I have Rescued points that I don't want to but in RCI.  I booked a reservation that SFX actually wants, as I called them first and asked what and where would interest them. 

In the past I have deposited NON home week bookings without an issue.  This year NO idea why it is NOT working as in the past.


----------



## tschwa2 (Jul 11, 2016)

I would still call back SFX or send Mark from Ask SFX forum OY a message to see if they can do to help you work it out from their end.


----------



## Sandy VDH (Jul 11, 2016)

tschwa2 said:


> I would still call back SFX or send Mark from Ask SFX forum OY a message to see if they can do to help you work it out from their end.

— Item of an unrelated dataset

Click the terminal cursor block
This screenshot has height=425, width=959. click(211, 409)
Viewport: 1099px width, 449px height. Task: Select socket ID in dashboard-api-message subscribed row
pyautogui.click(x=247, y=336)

What website has the ask SFX forum, I know it not TUG.


----------



## DeniseM (Jul 11, 2016)

> I understand the process, I have done that in the past, but this time HGVC will NOT verify the unit I have booked. Not sure why.



Are you saying that when *SFX contacted them*, they would not acknowledge your deposit to SFX?


----------



## rickandcindy23 (Jul 11, 2016)

I would call Nathan at SFX.  He is good at what he does and can help with any questions you have.


----------



## DeniseM (Jul 11, 2016)

rickandcindy23 said:


> I would call Nathan at SFX, extension 1113.  He is good at what he does and can help with any questions you have.



I'm guessing that he might not be thrilled that you posted his extension on TUG...


----------



## Sandy VDH (Jul 11, 2016)

OK, they are telling me at HGVC that it is HOME deposits only that will be allowed going forward. 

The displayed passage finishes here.